In the last month, several national media outlets – including National Public Radio, National Journal and Inside Higher Ed – have included comments from Hamilton experts in various news stories related to corruption, politics and academe.
In an NPR broadcast intriguingly titled “New Yorkers May Soon Be Able To Buy Kickbacks ... As Souvenirs,” Frank Anechiarico ’71, the Maynard-Knox Professor of Government and Law, discussed the Museum of Political Corruption, an institution “dedicated to the state's scandalous past.” A member of the provisionally chartered museum’s board, Anechiarico expressed hope that the museum would appeal to young visitors. He observed, "When you grow up in this country you start paying taxes. And those taxes are supposed to be used to benefit you in particular ways. And here's how those taxes become actual government services. And here's what can go wrong. And here's what we need to watch out for as citizens." The broadcast was heard on NPR’s All Things Considered program on public radio stations around the country.
National Journal reporter Jack Fitzpatrick explored a possible primary race between Congressman Richard Hanna (R-NY) and GOP State Assemblywoman Claudia Tenney in an article titled “Top Tea Party Target: New York” on Nov. 20. Analyzing the possible contest, Philip Klinkner, the James S. Sherman Professor of Government, said that it would be unlikely that Hanna would have the same kind of financial advantage he had in his last match against Tenney. He ventured that the Democrats would benefit from the possible matchup.
nside Higher Ed addressed Hamilton’s merging of Information Technology Services with the library into a single department in a Dec. 4 article titled “Library Bound.” “With the impact of new technologies on the production and retrieval of knowledge, such a merger seems to me the way of the future,” wrote President Joan Hinde Stewart in an email subsequent to an earlier meeting with the publication’s co-editor. “At Hamilton it was the result of extensive conversation and careful planning.”

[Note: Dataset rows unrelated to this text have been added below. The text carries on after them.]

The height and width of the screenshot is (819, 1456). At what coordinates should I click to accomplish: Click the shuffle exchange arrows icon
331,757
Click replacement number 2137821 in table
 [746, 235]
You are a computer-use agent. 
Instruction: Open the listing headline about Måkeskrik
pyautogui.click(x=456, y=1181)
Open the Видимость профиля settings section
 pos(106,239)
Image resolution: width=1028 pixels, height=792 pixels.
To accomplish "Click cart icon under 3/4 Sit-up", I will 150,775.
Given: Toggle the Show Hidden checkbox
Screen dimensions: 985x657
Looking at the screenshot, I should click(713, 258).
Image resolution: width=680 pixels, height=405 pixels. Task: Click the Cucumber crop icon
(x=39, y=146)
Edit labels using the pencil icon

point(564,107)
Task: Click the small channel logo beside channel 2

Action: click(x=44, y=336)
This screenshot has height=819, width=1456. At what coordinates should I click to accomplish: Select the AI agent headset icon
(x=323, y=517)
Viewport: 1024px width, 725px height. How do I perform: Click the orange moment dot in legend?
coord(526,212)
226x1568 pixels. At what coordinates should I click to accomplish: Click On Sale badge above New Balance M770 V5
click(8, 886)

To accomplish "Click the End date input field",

According to Vice President for Libraries and Information Technology David Smallen, the new department’s mission is to teach students how to use information and technology to make well-informed decisions later in life – preparing them “for the world in which they’re going to live.” He observed that the new department is also better positioned to support Hamilton’s growing Digital Humanities initiative and its consortium with three other liberal arts colleges to experiment with online education, among other projects that require both library and technology expertise.
“If you merge the organizations, you should do it for strategic purposes, not to save money or just for efficiency,” Smallen commented. Hamilton wasn’t trying to fix an “organizational problem” with the merger, he said, but to find the best way to support the college’s academic programs “in a world in which information and technology are changing in many different ways.”